Qui veut un permis de conduire moto?
Les habitants de San Andres obtiennent leurs permis de conduire de moto avec la signature des parents. C’est à eux de juger s’ils sont aptes à conduire. La plaque d’immatriculation n’est pas nécessaire. Si vraiment on y tient, il faut en faire la demande au continent et il se peut qu’elle n’arrive jamais.
Je n’ai pas cette liberté. Après une courte réflexion, sans calculs ou statistiques, presque tous ici conduisent un scooter ou type de moto. Ils sont 145 000 habitants et c’est 2 accidents mortels par semaine. Aucune formation, aucun contrôle, aucune protection. À mon avis, ce n’est peut-être pas beaucoup étant donné ces faits.
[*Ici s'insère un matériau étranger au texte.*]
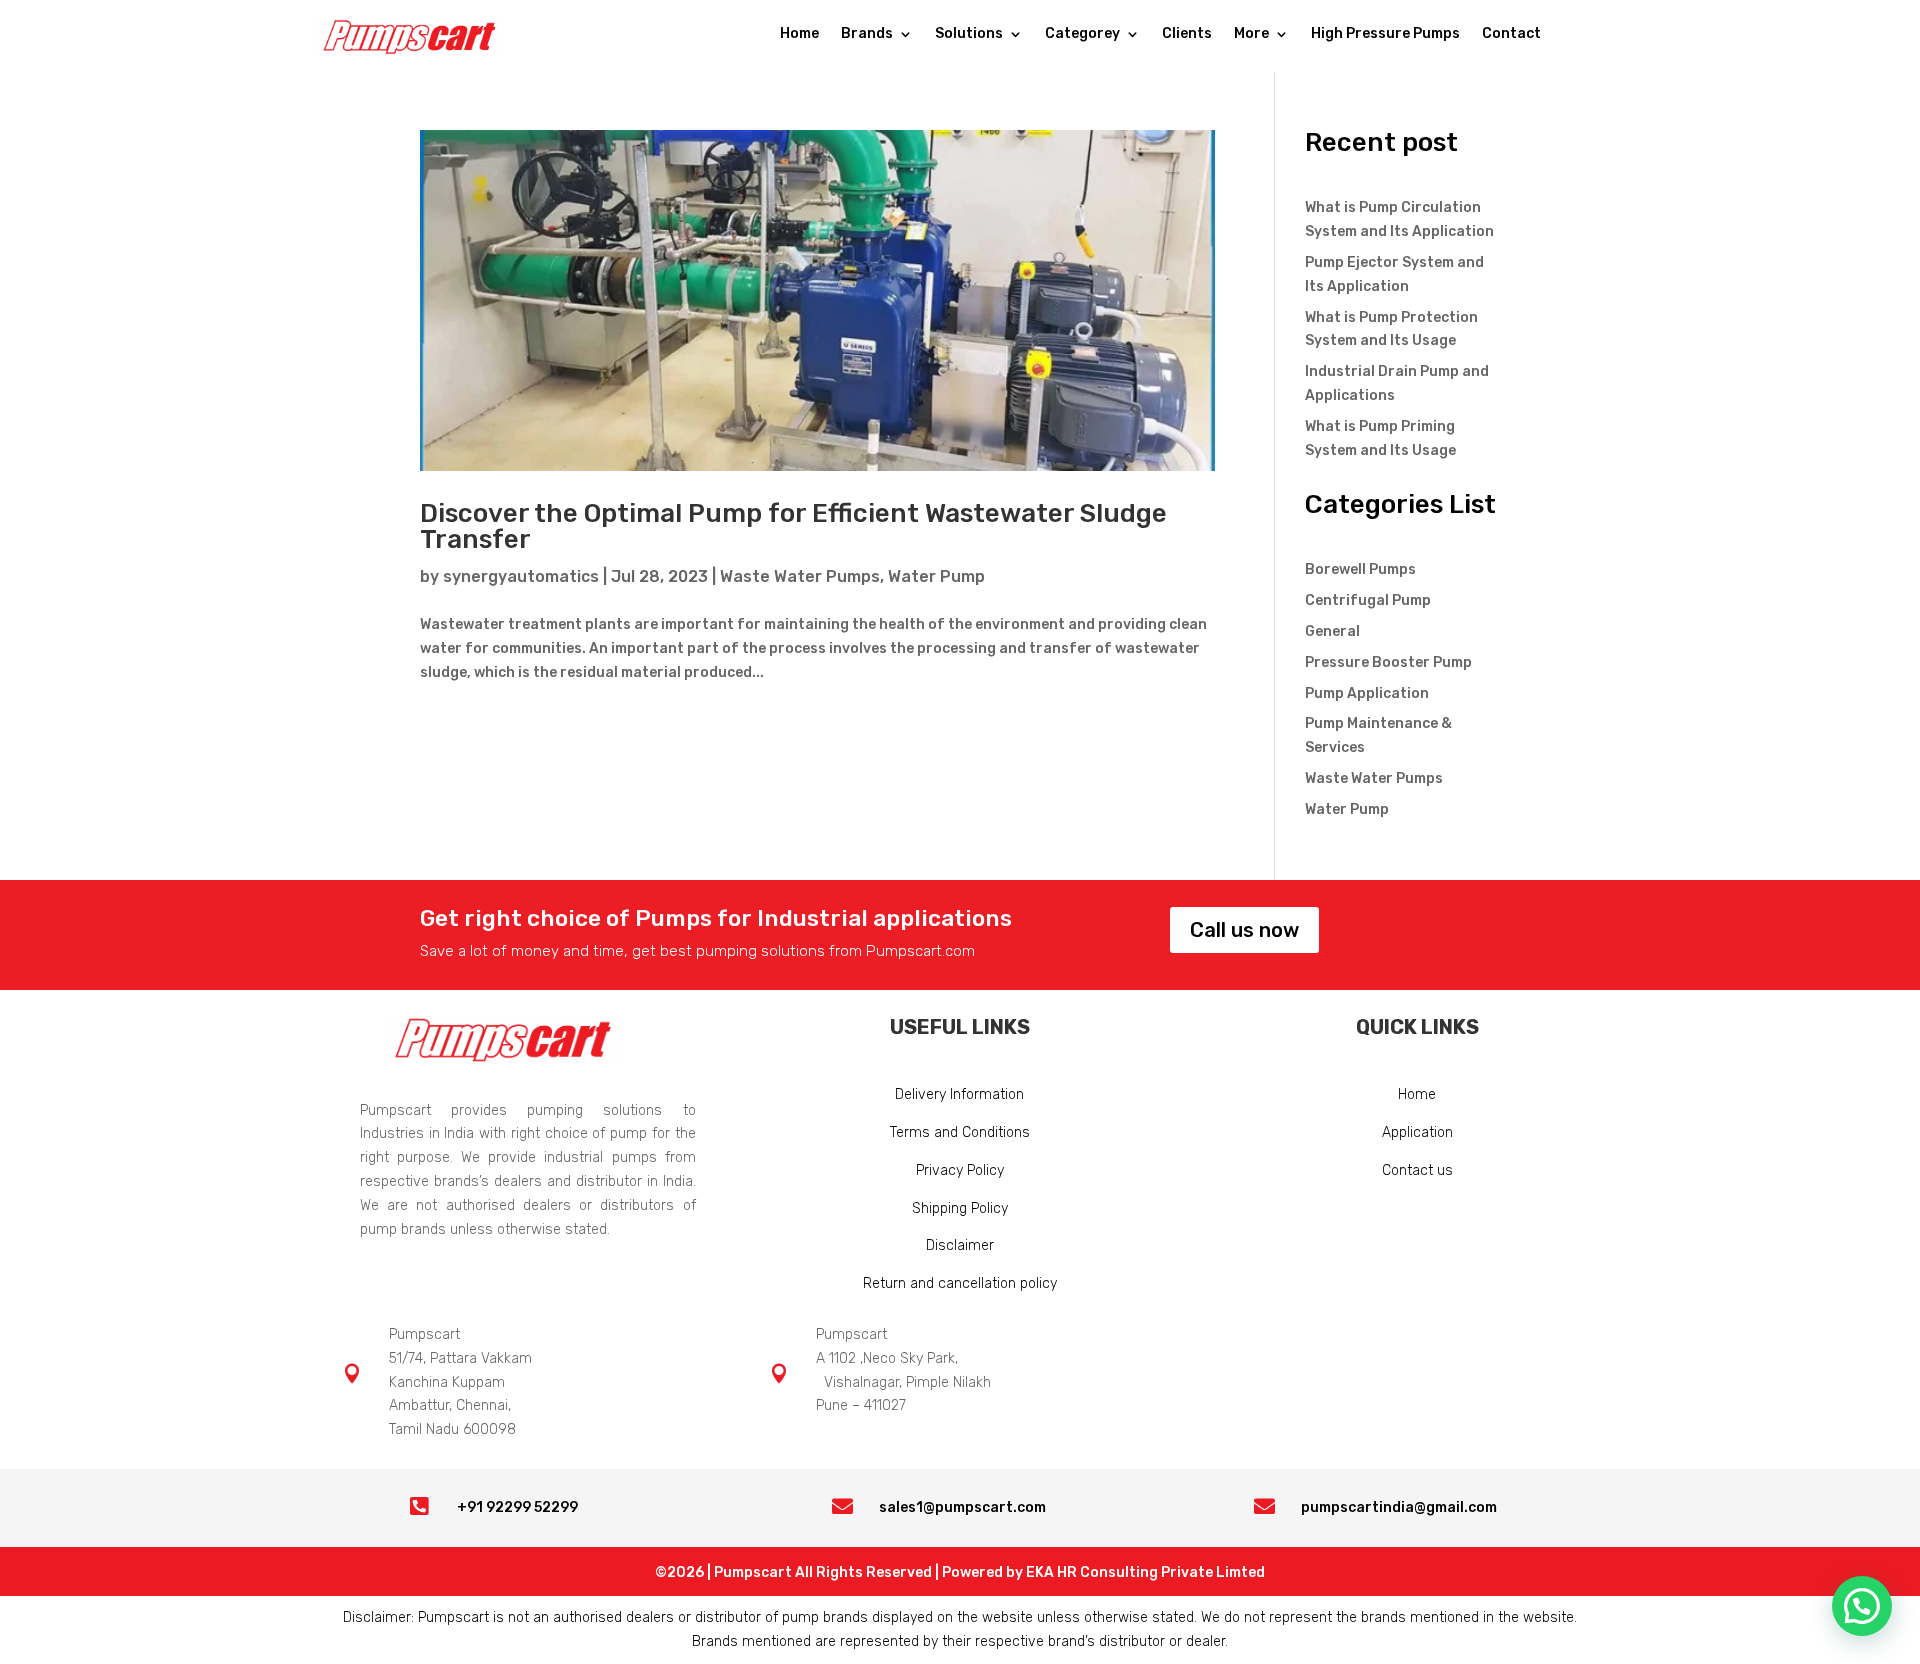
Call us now (1244, 930)
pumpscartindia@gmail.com (1399, 1507)
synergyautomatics (521, 576)
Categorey (1082, 34)
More (1251, 34)
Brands (867, 34)
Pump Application (1367, 693)
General (1332, 631)
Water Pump (936, 576)
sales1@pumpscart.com (962, 1507)
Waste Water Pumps (800, 576)
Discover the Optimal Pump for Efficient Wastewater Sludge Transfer (793, 526)
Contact (1511, 34)
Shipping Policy (960, 1208)
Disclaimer (960, 1245)
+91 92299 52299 (517, 1507)
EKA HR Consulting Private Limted (1145, 1572)
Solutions (969, 34)
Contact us (1417, 1170)
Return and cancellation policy (960, 1283)
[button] (1862, 1606)
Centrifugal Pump (1368, 600)
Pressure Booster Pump (1388, 662)
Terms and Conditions (960, 1132)
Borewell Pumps (1360, 569)
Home (799, 34)
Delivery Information (959, 1094)
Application (1417, 1132)
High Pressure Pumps (1385, 34)
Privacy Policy (960, 1170)
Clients (1187, 34)
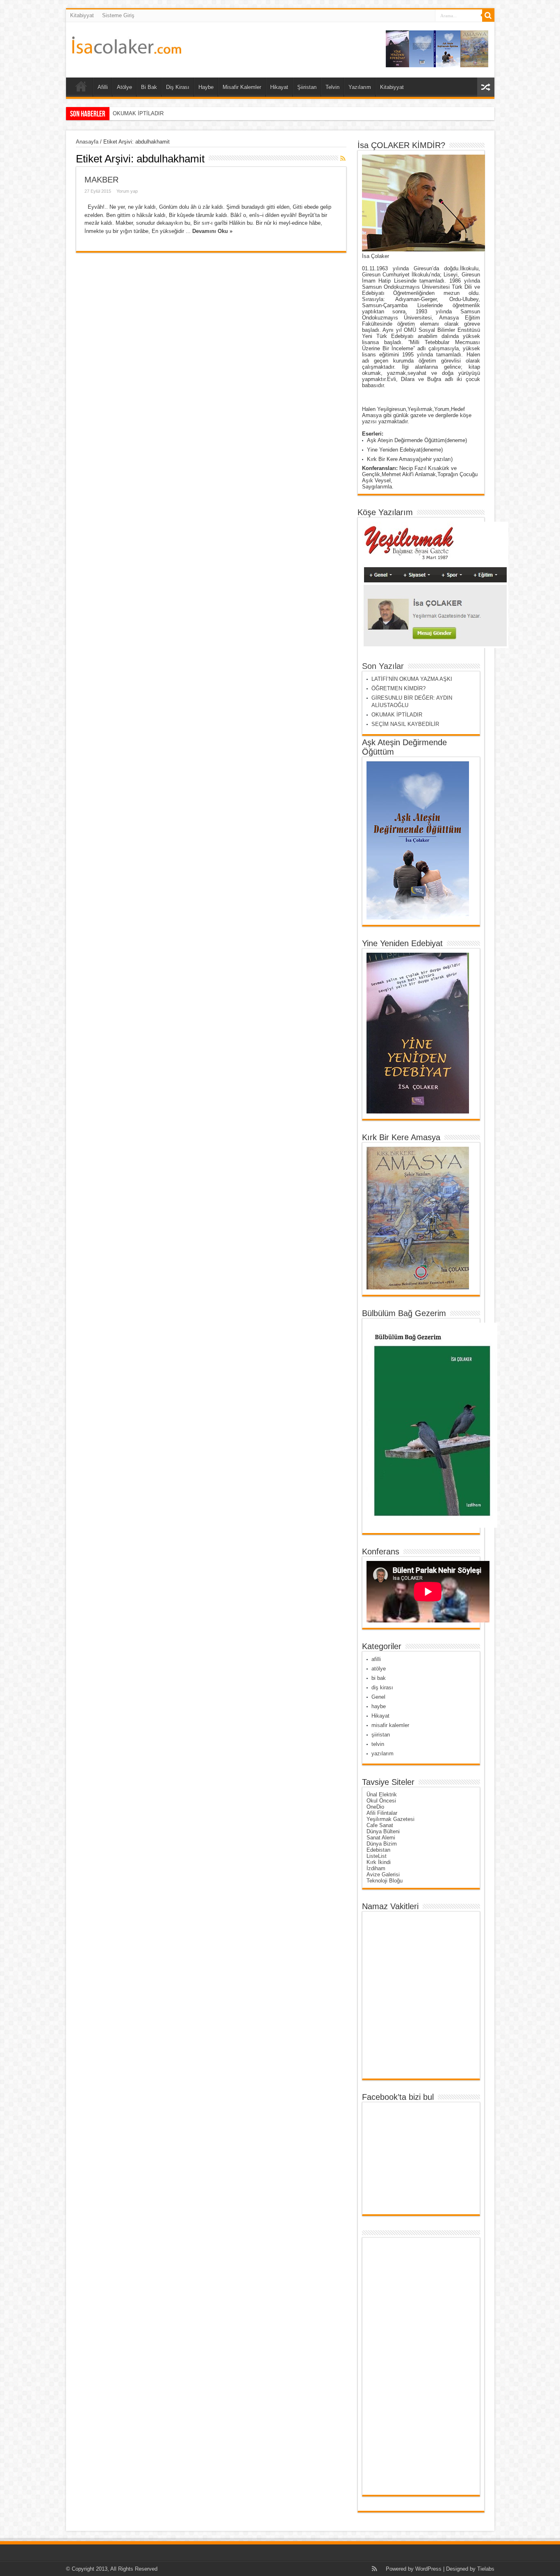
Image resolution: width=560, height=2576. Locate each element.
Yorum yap (127, 191)
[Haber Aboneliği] (343, 158)
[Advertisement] (398, 2366)
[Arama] (488, 15)
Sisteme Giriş (118, 15)
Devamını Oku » (212, 231)
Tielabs (485, 2569)
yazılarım (382, 1753)
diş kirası (382, 1687)
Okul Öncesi (381, 1801)
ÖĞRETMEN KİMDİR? (398, 688)
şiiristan (380, 1735)
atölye (378, 1669)
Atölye (124, 87)
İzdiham (376, 1868)
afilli (376, 1659)
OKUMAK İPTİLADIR (396, 715)
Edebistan (378, 1850)
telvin (377, 1744)
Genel (378, 1697)
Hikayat (279, 87)
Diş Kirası (177, 87)
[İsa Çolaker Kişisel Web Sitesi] (126, 47)
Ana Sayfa (81, 88)
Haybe (206, 87)
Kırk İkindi (379, 1862)
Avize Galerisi (383, 1874)
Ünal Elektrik (382, 1794)
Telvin (332, 87)
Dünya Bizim (382, 1844)
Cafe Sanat (380, 1825)
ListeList (377, 1856)
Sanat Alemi (381, 1837)
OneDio (375, 1807)
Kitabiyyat (82, 15)
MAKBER (101, 179)
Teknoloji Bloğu (385, 1881)
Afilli (103, 87)
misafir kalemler (390, 1725)
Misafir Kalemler (242, 87)
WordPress (428, 2569)
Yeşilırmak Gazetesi (390, 1819)
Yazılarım (359, 87)
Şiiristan (306, 87)
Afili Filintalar (382, 1813)
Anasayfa (87, 142)
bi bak (378, 1678)
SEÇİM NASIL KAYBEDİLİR (146, 113)
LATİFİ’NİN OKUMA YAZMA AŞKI (411, 679)
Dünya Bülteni (383, 1831)
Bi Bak (149, 87)
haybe (378, 1706)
La liberté, la moto, le système
Et puis la liberté de choisir, c’est très important pour moi. Je vis dans un pays de liberté et où l’on a décidé collectivement de mettre en commun certaines règles de protections pour le bien de nos citoyens, pour ceux qui en ont besoin, et pour les autres. C’est très noble. On a aussi instauré des lois et des règlements pour notre sécurité, pour nous protéger, mais lequel des deux systèmes sauve le plus de vie? À quel prix la liberté?
L’ile de San Andrès est magnifique, je m’y sens bien, entourer de tous ces motards qui roulent en toute liberté, sans contrainte. La liberté, ils ont ça aussi.